Verse 16 also got me thinking about my son’s diagnosed obsessive compulsive disorder (OCD). After his drug injury, Nathaniel developed severe OCD, to the point where he was afraid to drink water. It wasn’t about germs or handwashing, which is what most people think of when they think about OCD. No, his fear was about the pain he would experience from eating and drinking, and rightly so. My son’s injury left him with an autoimmune condition that can make eating, drinking, running, and playing very painful. While OCD is considered a form of anxiety, the therapy he and the other youth at the OCD clinic received looks very different from standard interventions. With exposure therapy, you rewire your brain by exposing yourself to your fears, over and over until your body learns to remain calm in the face of adversity. One way to do this is called “riding the wave.” When someone with OCD encounters a triggering experience, which can be anything from a loud noise to a rude comment, their instinct is to run away, go somewhere safe, or do something to neutralize the threat like repeating an action over and over. Counterintuitive to their instincts, they learn to go towards the threat, opening themselves up to it and to whatever physical symptoms or emotions they experience as a result. These kids are steering their boats into the waves!

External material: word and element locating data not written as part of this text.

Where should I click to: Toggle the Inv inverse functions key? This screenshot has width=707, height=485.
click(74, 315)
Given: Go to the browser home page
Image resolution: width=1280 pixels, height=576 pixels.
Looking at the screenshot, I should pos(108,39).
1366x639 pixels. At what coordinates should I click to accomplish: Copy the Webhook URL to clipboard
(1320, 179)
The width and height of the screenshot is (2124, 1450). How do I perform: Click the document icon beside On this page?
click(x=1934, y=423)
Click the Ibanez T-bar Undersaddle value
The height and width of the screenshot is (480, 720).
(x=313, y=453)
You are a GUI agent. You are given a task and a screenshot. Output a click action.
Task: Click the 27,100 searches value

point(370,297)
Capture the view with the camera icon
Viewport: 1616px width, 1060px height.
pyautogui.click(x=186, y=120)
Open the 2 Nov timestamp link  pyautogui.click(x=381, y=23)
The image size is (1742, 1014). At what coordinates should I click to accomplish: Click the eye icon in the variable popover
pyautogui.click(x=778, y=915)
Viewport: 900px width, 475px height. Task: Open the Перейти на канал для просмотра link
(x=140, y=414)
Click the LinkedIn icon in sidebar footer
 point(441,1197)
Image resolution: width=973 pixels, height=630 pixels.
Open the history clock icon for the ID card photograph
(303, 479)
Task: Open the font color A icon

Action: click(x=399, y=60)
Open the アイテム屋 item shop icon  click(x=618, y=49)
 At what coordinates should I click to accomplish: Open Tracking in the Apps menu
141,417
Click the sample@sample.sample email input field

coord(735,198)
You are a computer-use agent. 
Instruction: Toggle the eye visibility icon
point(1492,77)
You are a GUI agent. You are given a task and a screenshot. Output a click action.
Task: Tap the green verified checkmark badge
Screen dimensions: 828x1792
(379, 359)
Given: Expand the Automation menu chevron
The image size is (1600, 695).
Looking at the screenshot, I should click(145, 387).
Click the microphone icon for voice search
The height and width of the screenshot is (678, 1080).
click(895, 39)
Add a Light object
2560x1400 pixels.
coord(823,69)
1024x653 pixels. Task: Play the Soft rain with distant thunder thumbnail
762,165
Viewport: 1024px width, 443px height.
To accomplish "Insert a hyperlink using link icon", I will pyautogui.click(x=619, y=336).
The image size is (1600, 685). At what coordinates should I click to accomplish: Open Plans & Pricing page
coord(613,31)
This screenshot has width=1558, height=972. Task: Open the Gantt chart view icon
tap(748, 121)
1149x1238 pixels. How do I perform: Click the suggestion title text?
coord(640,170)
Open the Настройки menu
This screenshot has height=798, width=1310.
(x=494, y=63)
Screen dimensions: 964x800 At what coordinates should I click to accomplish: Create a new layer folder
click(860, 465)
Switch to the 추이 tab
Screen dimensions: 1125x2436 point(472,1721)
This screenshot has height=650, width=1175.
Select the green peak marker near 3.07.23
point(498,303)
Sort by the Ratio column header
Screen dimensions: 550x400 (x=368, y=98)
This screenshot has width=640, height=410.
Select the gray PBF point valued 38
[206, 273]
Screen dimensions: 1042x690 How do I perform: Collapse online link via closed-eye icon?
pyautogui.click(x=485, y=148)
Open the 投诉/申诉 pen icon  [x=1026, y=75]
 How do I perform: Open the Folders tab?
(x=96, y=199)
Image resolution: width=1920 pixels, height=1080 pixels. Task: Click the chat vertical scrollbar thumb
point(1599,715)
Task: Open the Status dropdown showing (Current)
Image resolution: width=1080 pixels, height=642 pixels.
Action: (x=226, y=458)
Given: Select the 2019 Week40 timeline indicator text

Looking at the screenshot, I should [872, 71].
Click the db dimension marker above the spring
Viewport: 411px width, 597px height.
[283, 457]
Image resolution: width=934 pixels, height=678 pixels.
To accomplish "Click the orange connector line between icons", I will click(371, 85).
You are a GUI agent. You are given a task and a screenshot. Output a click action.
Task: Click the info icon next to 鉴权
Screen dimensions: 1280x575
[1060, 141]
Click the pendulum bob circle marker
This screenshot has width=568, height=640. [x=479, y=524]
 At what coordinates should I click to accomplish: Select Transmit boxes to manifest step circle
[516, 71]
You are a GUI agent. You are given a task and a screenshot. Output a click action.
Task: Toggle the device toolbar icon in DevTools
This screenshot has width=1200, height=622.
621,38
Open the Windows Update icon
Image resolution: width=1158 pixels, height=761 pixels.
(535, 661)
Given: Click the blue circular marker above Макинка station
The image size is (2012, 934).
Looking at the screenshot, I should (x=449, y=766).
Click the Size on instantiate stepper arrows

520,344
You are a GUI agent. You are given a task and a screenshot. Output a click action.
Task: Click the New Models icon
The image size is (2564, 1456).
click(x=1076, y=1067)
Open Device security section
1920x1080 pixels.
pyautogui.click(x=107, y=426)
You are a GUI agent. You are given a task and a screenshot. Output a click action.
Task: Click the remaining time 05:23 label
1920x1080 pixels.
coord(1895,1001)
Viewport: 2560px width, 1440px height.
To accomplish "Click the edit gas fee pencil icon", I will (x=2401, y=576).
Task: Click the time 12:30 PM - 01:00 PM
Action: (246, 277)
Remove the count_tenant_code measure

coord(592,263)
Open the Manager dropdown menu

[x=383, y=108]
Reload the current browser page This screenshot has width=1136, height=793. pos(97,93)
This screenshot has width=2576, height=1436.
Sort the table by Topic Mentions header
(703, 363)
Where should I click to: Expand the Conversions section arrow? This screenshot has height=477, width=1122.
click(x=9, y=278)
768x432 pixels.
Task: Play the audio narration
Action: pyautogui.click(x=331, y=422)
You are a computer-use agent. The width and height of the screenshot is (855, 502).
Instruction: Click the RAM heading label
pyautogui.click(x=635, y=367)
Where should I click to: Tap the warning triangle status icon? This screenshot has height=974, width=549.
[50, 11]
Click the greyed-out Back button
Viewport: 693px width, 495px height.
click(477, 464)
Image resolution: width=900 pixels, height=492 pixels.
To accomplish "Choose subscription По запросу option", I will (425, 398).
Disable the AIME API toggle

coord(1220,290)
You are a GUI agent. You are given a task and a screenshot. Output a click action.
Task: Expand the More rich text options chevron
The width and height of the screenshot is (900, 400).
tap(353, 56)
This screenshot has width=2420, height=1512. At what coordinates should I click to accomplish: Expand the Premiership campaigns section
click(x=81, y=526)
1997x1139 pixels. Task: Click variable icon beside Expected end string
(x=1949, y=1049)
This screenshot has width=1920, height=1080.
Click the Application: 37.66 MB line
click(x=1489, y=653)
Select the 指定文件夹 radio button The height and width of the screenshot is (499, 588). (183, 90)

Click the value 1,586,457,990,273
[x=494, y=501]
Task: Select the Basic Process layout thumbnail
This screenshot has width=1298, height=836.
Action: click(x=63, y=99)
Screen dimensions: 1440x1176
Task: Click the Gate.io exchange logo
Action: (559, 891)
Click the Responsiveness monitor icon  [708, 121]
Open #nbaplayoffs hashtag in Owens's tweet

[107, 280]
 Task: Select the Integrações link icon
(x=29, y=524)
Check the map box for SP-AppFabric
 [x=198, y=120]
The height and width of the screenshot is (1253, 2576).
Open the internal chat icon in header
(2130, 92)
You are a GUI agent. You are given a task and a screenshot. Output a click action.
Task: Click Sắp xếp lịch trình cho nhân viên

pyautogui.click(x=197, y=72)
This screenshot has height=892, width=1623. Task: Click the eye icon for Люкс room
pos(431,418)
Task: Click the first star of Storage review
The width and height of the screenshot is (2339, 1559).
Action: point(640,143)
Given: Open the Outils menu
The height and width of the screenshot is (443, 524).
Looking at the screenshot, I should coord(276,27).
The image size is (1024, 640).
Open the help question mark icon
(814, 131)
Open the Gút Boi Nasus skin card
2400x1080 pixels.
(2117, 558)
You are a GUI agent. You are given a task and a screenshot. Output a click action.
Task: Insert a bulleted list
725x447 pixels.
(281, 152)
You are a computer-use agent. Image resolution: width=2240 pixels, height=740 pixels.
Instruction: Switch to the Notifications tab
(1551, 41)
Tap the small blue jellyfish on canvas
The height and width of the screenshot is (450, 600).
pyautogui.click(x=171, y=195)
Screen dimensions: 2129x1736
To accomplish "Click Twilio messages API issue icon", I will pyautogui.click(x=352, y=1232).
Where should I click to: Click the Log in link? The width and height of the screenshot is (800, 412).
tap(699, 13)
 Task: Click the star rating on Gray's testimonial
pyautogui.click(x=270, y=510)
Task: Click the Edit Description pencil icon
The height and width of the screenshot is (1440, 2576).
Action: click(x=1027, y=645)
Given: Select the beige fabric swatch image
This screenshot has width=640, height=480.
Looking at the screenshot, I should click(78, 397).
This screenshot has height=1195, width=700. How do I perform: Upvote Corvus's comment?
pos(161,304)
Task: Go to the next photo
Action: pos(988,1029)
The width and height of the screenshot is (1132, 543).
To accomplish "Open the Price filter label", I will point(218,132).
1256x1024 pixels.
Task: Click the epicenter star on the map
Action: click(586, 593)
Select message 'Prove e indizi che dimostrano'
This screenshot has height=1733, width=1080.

Avoiding the storms and waves of life is what creates OCD. It’s also what led to my drug injury. I was afraid, looking for a way to make the wind and waves disappear. (Ironically, steering your boat away from the storm and sailing in the other direction, is the exact opposite direction of your intended destination!) But Joseph Smith didn’t say that we should waste and wear out our lives in avoiding everything that’s bad in this world. He said we should bring them out into the open and attend to them “with great earnestness.” Since my drug injury, I have discovered many hidden things of darkness that are either a result of my experience or that inevitably led up to it. It’s taken years of prayer, fasting, gospel study, and journaling to acknowledge them. It’s taken courage to change course, accept what wisdom I could learn from those hidden things, and then bring them before my Heavenly Father so he could turn the darkness into light. It’s not all spiritual or emotional stuff either. A lot of my struggle is still physical. But I know that the atonement of Jesus Christ can just as miraculously and instantaneously heal my wounded body as it has my wounded heart.
Now I understand. I will likely continue until the end of my voyage across the vast oceans of mortality, to bring to light the hidden things of darkness of this world. I will not steer my ship away from the wind and waves because I know it’s these powerful forces that propel me toward my destination. I mean, I’ve never seen an ocean without waves . . . have you?
“Therefore, dearly beloved brethren, [and sisters] let us cheerfully do all things that lie in our power; and then may we stand still, with the utmost assurance, to see the salvation of God, and for his arm to be revealed” (D&C 123:17).